>> START
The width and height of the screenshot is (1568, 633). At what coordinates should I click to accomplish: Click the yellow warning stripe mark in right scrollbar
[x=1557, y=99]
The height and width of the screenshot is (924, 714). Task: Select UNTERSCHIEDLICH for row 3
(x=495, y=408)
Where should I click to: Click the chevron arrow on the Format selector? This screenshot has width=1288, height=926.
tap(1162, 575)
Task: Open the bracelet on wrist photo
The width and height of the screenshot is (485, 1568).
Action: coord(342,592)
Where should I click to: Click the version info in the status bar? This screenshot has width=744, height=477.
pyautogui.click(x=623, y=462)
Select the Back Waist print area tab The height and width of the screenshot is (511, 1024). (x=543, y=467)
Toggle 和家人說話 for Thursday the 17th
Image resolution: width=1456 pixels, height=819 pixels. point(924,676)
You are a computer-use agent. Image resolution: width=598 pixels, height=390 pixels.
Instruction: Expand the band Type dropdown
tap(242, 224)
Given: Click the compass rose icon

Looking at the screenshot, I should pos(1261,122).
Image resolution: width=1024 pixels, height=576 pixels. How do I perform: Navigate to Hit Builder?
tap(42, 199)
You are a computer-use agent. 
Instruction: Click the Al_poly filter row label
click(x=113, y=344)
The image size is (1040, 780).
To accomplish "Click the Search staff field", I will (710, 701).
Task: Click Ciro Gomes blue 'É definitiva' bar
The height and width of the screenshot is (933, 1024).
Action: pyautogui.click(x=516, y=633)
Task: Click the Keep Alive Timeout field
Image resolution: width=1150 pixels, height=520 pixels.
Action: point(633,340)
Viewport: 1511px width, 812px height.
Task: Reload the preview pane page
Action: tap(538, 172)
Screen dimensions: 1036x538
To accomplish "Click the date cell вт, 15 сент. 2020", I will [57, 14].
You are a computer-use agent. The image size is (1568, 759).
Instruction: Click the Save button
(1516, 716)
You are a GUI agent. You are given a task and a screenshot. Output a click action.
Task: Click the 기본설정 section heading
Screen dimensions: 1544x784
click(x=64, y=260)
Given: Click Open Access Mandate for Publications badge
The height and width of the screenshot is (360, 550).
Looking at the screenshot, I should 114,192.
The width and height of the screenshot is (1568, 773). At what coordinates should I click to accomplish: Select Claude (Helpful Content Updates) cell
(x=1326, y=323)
>> END
**The exercise:**
Copy the records from the line with "Image resolution: width=1024" up to and including the last line, with no changes.

**Output below:**
Image resolution: width=1024 pixels, height=576 pixels. How do I perform: Navigate to Hit Builder?
tap(42, 199)
You are a computer-use agent. 
Instruction: Click the Al_poly filter row label
click(x=113, y=344)
The image size is (1040, 780).
To accomplish "Click the Search staff field", I will (710, 701).
Task: Click Ciro Gomes blue 'É definitiva' bar
The height and width of the screenshot is (933, 1024).
Action: pyautogui.click(x=516, y=633)
Task: Click the Keep Alive Timeout field
Image resolution: width=1150 pixels, height=520 pixels.
Action: point(633,340)
Viewport: 1511px width, 812px height.
Task: Reload the preview pane page
Action: tap(538, 172)
Screen dimensions: 1036x538
To accomplish "Click the date cell вт, 15 сент. 2020", I will [57, 14].
You are a computer-use agent. The image size is (1568, 759).
Instruction: Click the Save button
(1516, 716)
You are a GUI agent. You are given a task and a screenshot. Output a click action.
Task: Click the 기본설정 section heading
Screen dimensions: 1544x784
click(x=64, y=260)
Given: Click Open Access Mandate for Publications badge
The height and width of the screenshot is (360, 550).
Looking at the screenshot, I should 114,192.
The width and height of the screenshot is (1568, 773). At what coordinates should I click to accomplish: Select Claude (Helpful Content Updates) cell
(x=1326, y=323)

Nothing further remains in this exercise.